Selected extract Block Start

Archive from : 05/11/07
Exhibiting the musical animals indigenous to California's Capitol.
Sitting down in the easy chair today :Keri Carr
Current musical thang? :Rowdy Kate!
Ya got a website? :http://www.myspace.com/rowdykatemusic
May I get you a sandwich? :A Maury Amsterdam please!
 
 
Magic Sandwich: If you had to eat a body part as the only means of survival, which part/organ would you start with?
Keri with guitarist Robert at Marilyn's earlier this year. The wonderful Katie Johnson provided these great photos...check her out here
Keri Carr: The obvious choice would be butt-steak, and maybe areas that I would have had a plastic surgeon work on anyway, because you know how important that is when you are in a situation where you have to eat yourself. My other choice would be my brain! Can I just get this out of the way and say that choice was a no-brainer? No brain…no pain, or something like that.
MS: If your band was on a big tour, list 3 things that would be on your rider.
KC: Rubik’s Cube – green squares only! Fiji water, and lots of other stuff in bowls and/or on ice.
MS: What item/thing/product should be equipped with a remote control?

Selected extract Block End

Exercise A ▸ Condense the interview paragraph that begins "Keri Carr: The obvious choice would be butt-steak" into a shorter version that keeps its main points.
Exercise B ▸ According to the interview, what is Keri Carr's current musical project?
Exercise C ▸ Please transcribe the interview word for word, everything from "Sitting down in" down to "Maury Amsterdam please!".

Information Block Start

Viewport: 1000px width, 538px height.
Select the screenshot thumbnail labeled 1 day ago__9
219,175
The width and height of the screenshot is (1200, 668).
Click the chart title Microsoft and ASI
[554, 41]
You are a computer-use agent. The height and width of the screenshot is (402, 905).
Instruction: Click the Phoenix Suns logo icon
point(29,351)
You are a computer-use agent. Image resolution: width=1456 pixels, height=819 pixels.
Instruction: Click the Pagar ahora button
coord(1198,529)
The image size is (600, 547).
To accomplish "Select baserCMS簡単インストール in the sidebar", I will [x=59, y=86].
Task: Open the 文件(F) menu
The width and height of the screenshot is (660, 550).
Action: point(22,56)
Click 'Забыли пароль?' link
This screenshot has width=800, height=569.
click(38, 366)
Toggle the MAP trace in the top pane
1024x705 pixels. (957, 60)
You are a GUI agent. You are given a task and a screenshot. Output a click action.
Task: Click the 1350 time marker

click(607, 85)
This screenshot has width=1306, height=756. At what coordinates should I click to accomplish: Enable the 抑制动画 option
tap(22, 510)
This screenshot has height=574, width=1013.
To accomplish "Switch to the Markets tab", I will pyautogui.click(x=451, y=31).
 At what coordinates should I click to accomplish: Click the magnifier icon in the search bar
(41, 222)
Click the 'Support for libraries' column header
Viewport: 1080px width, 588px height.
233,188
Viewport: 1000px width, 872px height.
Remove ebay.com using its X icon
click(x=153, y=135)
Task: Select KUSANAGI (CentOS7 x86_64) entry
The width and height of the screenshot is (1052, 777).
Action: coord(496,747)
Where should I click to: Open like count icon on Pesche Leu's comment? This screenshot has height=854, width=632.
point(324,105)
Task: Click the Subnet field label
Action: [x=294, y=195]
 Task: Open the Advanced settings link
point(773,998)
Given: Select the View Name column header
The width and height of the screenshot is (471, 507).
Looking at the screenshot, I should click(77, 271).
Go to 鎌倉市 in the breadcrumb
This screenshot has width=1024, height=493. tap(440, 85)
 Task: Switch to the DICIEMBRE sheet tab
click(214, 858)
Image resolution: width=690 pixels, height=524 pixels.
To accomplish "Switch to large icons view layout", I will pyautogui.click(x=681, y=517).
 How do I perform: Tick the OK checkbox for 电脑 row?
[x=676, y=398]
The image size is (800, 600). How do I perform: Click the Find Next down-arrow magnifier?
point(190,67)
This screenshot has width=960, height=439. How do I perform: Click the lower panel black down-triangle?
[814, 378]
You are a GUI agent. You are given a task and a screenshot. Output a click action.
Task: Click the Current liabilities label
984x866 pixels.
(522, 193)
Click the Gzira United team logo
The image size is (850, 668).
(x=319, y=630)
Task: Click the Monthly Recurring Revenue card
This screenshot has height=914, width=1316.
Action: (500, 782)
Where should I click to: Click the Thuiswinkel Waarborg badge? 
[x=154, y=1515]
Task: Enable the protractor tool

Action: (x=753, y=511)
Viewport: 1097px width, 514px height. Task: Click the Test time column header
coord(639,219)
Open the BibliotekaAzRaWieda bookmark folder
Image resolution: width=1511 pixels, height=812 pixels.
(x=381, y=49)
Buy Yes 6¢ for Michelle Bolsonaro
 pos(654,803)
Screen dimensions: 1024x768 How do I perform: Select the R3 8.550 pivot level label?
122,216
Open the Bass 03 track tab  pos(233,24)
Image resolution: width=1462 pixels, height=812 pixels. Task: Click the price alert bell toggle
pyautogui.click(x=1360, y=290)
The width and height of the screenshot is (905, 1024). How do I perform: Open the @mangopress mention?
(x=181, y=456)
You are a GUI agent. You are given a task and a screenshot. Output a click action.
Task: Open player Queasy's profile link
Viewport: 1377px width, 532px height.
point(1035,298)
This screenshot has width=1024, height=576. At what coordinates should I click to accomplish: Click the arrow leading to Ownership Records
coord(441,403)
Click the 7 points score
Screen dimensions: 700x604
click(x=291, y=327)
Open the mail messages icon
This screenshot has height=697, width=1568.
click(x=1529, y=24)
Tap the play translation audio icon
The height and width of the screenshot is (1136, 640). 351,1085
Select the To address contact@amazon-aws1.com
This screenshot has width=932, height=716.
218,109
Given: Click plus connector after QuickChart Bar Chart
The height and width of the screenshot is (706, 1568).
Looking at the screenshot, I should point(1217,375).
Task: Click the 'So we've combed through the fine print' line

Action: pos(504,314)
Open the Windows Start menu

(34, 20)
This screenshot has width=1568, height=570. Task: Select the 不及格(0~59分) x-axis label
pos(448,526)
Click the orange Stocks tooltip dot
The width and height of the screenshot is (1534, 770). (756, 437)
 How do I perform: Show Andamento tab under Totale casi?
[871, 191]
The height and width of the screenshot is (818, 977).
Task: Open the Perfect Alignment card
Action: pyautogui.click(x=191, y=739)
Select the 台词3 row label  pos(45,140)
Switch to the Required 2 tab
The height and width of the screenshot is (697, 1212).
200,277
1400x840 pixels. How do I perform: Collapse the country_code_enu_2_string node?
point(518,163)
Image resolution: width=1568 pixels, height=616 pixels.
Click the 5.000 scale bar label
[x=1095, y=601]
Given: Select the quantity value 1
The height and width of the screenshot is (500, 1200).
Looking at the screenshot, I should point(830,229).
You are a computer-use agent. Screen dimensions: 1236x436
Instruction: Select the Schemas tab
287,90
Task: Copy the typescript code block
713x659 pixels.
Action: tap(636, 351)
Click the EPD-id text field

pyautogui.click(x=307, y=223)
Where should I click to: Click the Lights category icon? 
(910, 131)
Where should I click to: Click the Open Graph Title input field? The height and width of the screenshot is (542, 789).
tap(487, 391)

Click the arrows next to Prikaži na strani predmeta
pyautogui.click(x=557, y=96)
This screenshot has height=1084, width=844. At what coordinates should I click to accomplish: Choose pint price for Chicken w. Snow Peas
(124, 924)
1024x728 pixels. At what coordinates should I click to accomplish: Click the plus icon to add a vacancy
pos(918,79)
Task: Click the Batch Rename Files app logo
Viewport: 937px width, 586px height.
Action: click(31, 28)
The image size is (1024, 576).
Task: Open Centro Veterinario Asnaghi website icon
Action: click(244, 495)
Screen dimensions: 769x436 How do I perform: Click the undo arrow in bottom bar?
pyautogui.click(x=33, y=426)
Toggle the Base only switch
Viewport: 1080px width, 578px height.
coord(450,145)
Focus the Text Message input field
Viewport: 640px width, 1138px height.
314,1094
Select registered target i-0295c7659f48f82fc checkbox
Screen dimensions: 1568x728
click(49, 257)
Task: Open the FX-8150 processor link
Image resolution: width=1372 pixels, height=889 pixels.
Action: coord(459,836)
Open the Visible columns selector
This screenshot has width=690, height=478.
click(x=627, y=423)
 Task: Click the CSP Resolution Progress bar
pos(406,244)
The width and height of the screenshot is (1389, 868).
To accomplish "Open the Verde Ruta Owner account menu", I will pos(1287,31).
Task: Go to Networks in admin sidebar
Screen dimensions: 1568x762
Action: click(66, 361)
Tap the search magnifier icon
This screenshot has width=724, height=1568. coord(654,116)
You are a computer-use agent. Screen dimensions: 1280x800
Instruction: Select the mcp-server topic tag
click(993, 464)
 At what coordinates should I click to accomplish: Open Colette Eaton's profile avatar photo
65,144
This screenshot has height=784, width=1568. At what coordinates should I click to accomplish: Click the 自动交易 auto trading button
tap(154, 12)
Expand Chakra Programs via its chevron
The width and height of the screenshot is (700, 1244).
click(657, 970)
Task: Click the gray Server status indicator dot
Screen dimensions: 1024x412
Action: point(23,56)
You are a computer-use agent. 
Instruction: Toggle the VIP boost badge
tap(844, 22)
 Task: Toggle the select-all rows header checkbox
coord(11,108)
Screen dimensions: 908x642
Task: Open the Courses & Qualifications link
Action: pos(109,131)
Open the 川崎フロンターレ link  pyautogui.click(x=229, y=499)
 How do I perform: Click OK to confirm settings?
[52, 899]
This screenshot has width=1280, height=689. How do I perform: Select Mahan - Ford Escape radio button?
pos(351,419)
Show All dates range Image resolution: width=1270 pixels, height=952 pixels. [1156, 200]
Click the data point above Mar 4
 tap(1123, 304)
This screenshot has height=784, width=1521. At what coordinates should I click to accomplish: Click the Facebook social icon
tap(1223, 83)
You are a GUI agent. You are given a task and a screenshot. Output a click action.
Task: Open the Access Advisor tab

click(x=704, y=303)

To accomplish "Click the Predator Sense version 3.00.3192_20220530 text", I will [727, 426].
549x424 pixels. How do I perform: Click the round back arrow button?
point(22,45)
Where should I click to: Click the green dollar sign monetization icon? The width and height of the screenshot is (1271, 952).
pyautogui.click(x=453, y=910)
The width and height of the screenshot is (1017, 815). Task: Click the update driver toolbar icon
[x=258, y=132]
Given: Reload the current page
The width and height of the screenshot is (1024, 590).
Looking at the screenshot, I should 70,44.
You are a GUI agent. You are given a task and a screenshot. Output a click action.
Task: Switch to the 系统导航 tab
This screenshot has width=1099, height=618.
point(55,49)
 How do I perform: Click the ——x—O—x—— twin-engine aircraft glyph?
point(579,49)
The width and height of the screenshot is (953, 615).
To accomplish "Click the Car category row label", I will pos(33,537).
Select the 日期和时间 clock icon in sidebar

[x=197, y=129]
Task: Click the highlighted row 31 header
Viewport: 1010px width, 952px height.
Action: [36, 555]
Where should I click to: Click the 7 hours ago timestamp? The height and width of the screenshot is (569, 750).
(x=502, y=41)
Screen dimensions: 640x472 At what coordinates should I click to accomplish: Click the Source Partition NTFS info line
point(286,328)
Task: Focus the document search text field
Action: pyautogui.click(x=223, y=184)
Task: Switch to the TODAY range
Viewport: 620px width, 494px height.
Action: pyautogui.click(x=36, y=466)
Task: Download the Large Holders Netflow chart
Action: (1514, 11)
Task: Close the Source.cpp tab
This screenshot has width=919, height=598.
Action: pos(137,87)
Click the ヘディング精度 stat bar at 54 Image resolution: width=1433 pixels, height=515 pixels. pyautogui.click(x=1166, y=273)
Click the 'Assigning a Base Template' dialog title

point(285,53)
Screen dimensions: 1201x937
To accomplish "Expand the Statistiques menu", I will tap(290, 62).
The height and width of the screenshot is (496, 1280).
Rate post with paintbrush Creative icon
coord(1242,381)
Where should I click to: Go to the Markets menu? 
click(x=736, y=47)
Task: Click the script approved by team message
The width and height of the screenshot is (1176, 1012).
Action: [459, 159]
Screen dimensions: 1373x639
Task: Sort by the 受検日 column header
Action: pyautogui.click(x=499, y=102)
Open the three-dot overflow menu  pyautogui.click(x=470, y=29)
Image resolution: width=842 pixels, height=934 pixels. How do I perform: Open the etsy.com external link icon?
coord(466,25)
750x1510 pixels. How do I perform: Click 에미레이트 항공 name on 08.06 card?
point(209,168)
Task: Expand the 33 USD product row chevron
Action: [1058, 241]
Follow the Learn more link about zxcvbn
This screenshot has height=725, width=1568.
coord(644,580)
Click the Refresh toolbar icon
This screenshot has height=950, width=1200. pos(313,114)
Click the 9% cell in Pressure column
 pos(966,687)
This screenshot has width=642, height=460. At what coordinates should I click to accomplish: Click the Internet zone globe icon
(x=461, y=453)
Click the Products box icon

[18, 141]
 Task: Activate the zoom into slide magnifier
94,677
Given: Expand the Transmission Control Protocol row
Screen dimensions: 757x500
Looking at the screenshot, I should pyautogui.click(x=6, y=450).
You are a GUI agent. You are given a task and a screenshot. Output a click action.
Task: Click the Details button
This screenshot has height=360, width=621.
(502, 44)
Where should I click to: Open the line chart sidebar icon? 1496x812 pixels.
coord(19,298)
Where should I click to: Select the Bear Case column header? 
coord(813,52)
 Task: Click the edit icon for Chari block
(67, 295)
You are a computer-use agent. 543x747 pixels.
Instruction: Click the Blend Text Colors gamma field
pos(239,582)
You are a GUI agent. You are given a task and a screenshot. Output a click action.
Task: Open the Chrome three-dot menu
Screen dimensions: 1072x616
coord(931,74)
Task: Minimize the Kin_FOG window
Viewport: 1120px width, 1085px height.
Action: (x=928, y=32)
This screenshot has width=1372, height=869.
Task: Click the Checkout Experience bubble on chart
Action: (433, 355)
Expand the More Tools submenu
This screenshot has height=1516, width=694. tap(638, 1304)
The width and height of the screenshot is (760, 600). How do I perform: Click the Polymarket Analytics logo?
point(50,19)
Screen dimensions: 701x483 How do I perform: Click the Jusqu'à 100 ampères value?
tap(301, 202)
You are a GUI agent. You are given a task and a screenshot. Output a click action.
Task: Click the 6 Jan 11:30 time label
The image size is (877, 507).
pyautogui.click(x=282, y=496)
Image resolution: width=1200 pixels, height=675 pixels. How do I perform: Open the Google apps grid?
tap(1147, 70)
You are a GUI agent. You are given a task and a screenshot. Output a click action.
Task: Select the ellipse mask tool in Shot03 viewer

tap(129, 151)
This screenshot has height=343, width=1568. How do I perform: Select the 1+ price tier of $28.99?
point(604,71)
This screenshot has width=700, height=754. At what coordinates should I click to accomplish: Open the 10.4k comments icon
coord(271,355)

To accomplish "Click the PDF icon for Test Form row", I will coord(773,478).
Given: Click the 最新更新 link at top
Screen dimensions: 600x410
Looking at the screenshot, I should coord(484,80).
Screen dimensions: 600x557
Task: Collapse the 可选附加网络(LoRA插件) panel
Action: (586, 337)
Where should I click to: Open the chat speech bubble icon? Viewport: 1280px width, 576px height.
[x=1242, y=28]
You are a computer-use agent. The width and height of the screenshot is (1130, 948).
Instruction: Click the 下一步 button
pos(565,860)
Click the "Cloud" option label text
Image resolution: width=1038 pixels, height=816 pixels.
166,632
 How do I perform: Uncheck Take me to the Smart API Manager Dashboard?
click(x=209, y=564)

Information Block End

Response area A ▸ Keri Carr would start with butt-steak and with areas she would have had a plastic surgeon work on anyway. Her other choice would be her brain, a choice she jokes was a no-brainer: "No brain…no pain."

Response area B ▸ Rowdy Kate.

Response area C ▸
Sitting down in the easy chair today :Keri Carr
Current musical thang? :Rowdy Kate!
Ya got a website? :http://www.myspace.com/rowdykatemusic
May I get you a sandwich? :A Maury Amsterdam please!